Start of Document
Networking Series: Best Effort Latency Minimization


Motivations


Designing a real time networking protocol such as Unity’s NGO or the Photon Engine is certainly no easy feat, and it can take a certain level of misplaced confidence to think that one could top the robustness of battle-tested frameworks designed and developed by hundreds and perhaps thousands of network engineers over the course of decades. However, existing general purpose multiplayer networking frameworks were motivated by traditional desktop applications with remote authoritative server and/or relays in mind, for which bandwidth optimization is of the utmost importance and latency and jitter sit quite far back amongst all other priorities. In fact, considering that a latency of 100 ms is considered to be well under human perceptive threshold for non-instantaneity, modern server-authoritative models can easily meet such requirements even with added latency from interpolation buffering. So why would anyone want to reinvent the wheel?

We must first acknowledge that there is always an equivalent non-functional requirement on the desktop/mobile systems as there is on XR systems. One of the more unique parts of XR is being able to manipulate virtual objects in space through a controller or hand-tracking. Non-functional requirements for such a feature would be a moderately high-frequency controller pose update and subsequent network controller update to a server. In the desktop/mobile ecosystem, FPS games like Counter Strike require a constant stream of mouse movement deltas from the clients, which is non-functionally equivalent to XR network controller updates. Therefore, if the problem domain of desktop applications spans mostly the same domain as that of XR applications, we can simply use existing networking solutions and avoid unnecessary labor.

Yet, despite such similarities, XR calls for a higher standard in latency due to human visual perception. Take for example Figure 1, where we have a virtual grabbable object, a basketball, which responds to pose updates of its grabber. The diagram is drawn from the client’s perspective, and hence the grabber will appear instantaneous to the client since it will be updated through the controller API calls. The basketball’s position, however, will be updated only when the client receives a network update from the server. And for now, we will assume that we’ll do neither server nor client side predictions. 

Figure 1.

Next, because the basketball’s pose is updated upon receiving the server’s network objects stream, the client’s observation of the basketball at any point in time is a state that happened strictly in the past by several milliseconds, and that is on average half a network echo round-trip time (RTT) considering wireless communication in local area network; that happens to be around 10 ms for the full RTT on modern 5/6/6E routers without QoS setting. 

Let’s now assume that at time T0, the grabber has been sitting idly for a sufficiently long time for the basketball to appear static. In order for the client to see any change in the basketball’s pose as a result of the client’s physical actions, it must wait at least network echo RTT plus some processing time on the server’s end, the combination of which I don’t really have a good name for yet, so we’ll just call it “Total Latency”. Now let’s say that the client is moving the basketball at an even walking speed of 1 m/s. At some time between T0 and the first observation of the basketball moving, we have a time T1 when the grabber will have traveled an observable amount of distance while the basketball is still seemingly static. Then finally at time T2, the client will have gotten the very first frame from the server where the basketball is no longer at the same static pose and from that point onwards, the basketball will seem to move at 1 m/s towards the grabber maintaining the observable distance gap achieved from T0 to T2 through a time period that included T1. Assuming that on average the pipeline time is 20 ms, having traveled at 1 m/s for 20 ms yields a whopping 2 cm. Knowing that’s just at a walking speed, we can finally see why a naive implementation of the server authoritative model can be limiting for reflex based activities like table tennis.
End of Document
**Job 1:** In the latency article, what name is given to the combination of network echo RTT and the server's processing time?
**Job 2:** Reproduce the latency article word for word, from "Yet, despite such" down to "client side predictions.".
**Job 3:** Write the next part of the latency article, picking up after its final sentence.
Start of Recorded data
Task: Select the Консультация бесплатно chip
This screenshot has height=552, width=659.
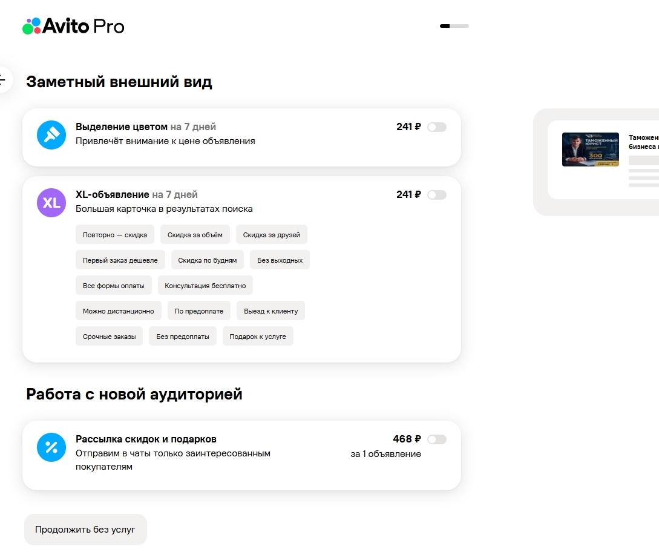Action: click(x=205, y=286)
End of Recorded data
**Right answer 1:** Total Latency

**Right answer 2:**
Yet, despite such similarities, XR calls for a higher standard in latency due to human visual perception. Take for example Figure 1, where we have a virtual grabbable object, a basketball, which responds to pose updates of its grabber. The diagram is drawn from the client’s perspective, and hence the grabber will appear instantaneous to the client since it will be updated through the controller API calls. The basketball’s position, however, will be updated only when the client receives a network update from the server. And for now, we will assume that we’ll do neither server nor client side predictions.

**Right answer 3:**
This puts us at a unique crossroads: given the obvious limitations of a strictly server authoritative model for XR applications, should we even keep advocating it? Well to start in favor of server authority, it is conceptually very easy. At the core of the model, both the server and the client each send steady streams of information. The server sends regular updates of existing network objects’ transforms and perhaps some custom metadata. The client on the other hand sends updates of their controller and headset positions. Then, right on top of that we have the RPC layer, where both the client and the server can send one-off RPC to each other. A robust RPC layer would allow the clients to send controller inputs and the server to initiate audio and visual effects, thereby enabling frictionless bidirectional interactivity. With multiple clients, each client receives the same game state from the server, meaning clients can be synchronized amongst each other with no extra effort than initiating that first contact with the server, meaning fan-out to any number of clients is trivial bar the server performance and bandwidth costs.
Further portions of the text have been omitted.